**Reading text:**
Craig Marks, a Cape Town-based online jeweller, has again been accused of LGBTIQ+ discrimination by refusing to sell engagement rings to same-sex couples because of the owner’s Christian beliefs.

When quantity surveyor Candice van Eck decided earlier this year to propose to her partner, she started looking for the ideal diamond ring for the special occasion.

“We’re originally from Joburg and moved to PE and there wasn’t much variety around here,” van Eck tells MambaOnline. She turned to online retailers and came across the Craig Marks website which offers “custom-made fine jewellery”.

Finding just what she’d been looking for on the website, she excitedly contacted the company and spoke to owner Craig Mark Quinton. During their conversation about the ring’s settings and size, she casually referenced that her partner was a woman.

**Given request:** In the article on the Cape Town jeweller, what is Candice van Eck's job?

**Data section:**
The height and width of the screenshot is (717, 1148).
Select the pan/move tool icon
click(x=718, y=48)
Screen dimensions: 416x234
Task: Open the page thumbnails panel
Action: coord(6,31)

**Correct answer:** She is a quantity surveyor.